Of these, the Black Oak stands, a perfect old-time coffee shop with a loyal if senior customer base. I have breakfast or lunch there a few times a year. It is a two-minute drive from my office. We moved there from Walnut Creek in 2003.
Also gone, for all intents and purposes, is the Nut Tree. What a place it was – beloved by the mainstream, dominant paradigm crowd as well as this lover of old-fashioned America. It was about halfway between Yuba City and Berkeley, and so more than once I rendezvoused with my mother there for lunch. And – it was my go-to stop for a bathroom and telephone break on drives between Sacramento and Berkeley or Walnut Creek.
The Nut Tree was named after the Nut Tree.
The restaurant opened as a fruit stand in 1921.
Highway 80 was US Route 40. Monte Vista Drive in Vacaville preserves old Route 40.
The fruit stand that Helen and Ed “Bunny” Power opened grew to a restaurant, a bakery, a gift shop, and ice cream stand, an aviation bookstore, an airport, a gift shop, a toy shop, and the Nut Tree Railroad. I would sit in the shade with an ice cream cone on a summer day and watch families.
The decor of the restaurant was pretty much locked in a pop sensibility of the 1960s.
There was a toy store.
The food was far, far better than you would expect. They made their own candy and baked fresh bread.
Outside was pretty amazing too.
The train was a poor second to the Tilden Park steam train, but it was stunning all the same.
I don’t know if President Reagan ever rode the Tilden Park Steam Train, but I do know that Governor Reagan posed in the Nut Tree Railroad.
A family feud took out the Nut Tree. It closed in 1996 and was torn down in 2003.
I showed the photos to my friend. “Yes sir, I remember the Nut Tree. Do you remember the sculptures in the flower bed? They were far far far out. Whoever made them was a stone head.”
He continued. “But you forgot the Most Amazing Thing that ever happened in Vacaville.” (He spoke with upper case).
“And that would be?”
“The Wooz.”
Well, yes, there was the Wooz. It was advertised as a human labyrinth when it opened in 1988. I would argue that it was in fact a maze, not a labyrinth. A maze is a complex branching (multicursal) puzzle that includes choices of path and direction, may have multiple entrances and exits, and dead ends. A labyrinth is unicursal i.e. has only a single, non-branching path, which leads to the center then back out the same way, with only one entry/exit point. The Wooz was definitely a maze.

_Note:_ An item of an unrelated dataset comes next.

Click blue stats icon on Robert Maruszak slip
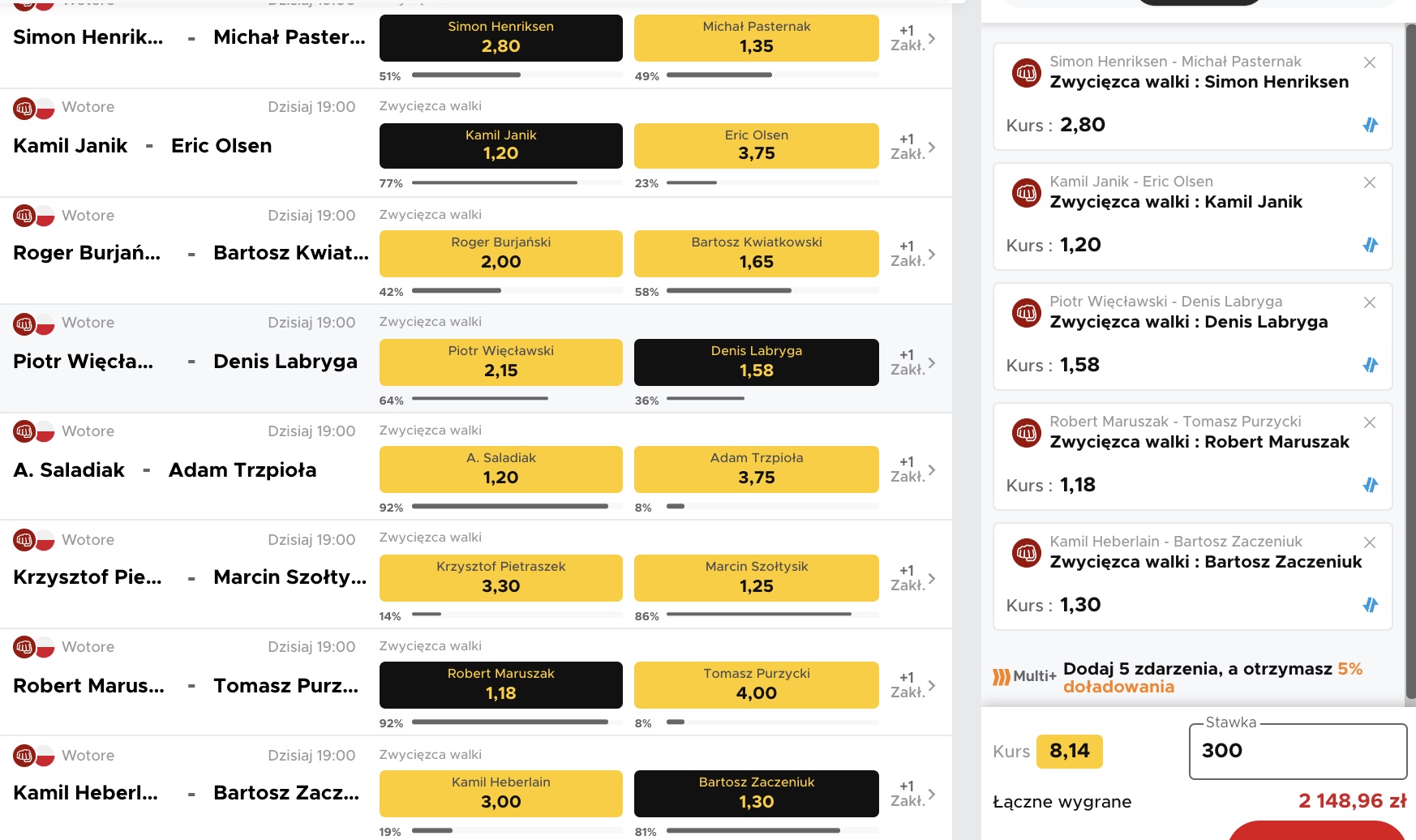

The object was to find each of the four towers and then find your way out. My son Jake loved it. He had a birthday party there, probably in 1989? He remembers it well, and denies ever cheating by climbing under the plywood partitions. Vacaville being Vacaville it was pretty hot, but he and his friends addressed that problem by carrying squirt guns.

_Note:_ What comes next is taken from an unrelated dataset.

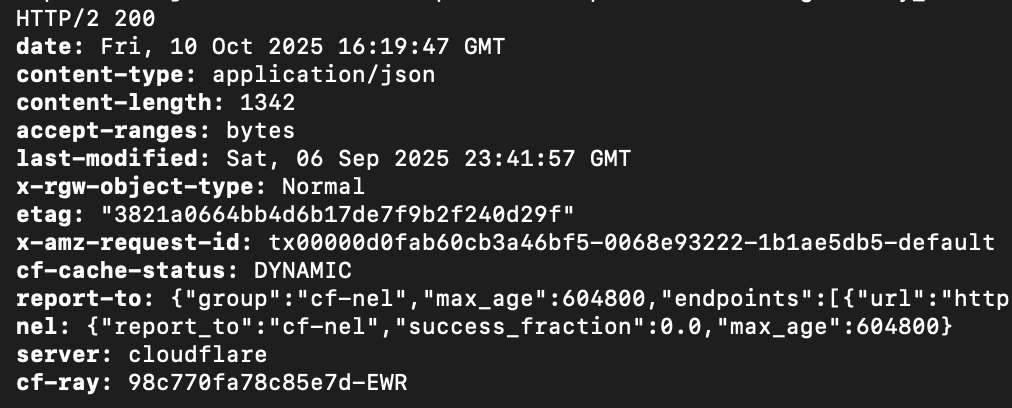Click the cloudflare server value
This screenshot has height=408, width=1012.
click(197, 354)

My friend was a huge Wooz fan too. He’d drive up to Vacaville with a few friends and wander around the maze. He didn’t care about the four towers or the stamps you’d get on your ticket to prove that you’d been to the four towers. He just liked to wander.
The Wooz was not a huge success. It closed after a few years, perhaps because of the confusion over maze and labyrinth, or more likely because of the heat. The Vacaville Fire Department did a controlled burn as a training exercise. My friend sat on the north end of the Wooz and watched it go up in flames. I suspect that he sat within a few yards of where my office now is. There is a Toyota dealer where the Wooz was, across Orange Tree Circle from my office.
So, yes, I had forgotten the mention the Wooz. What about the Milk Farm and Nut Tree and the simpler America they represented?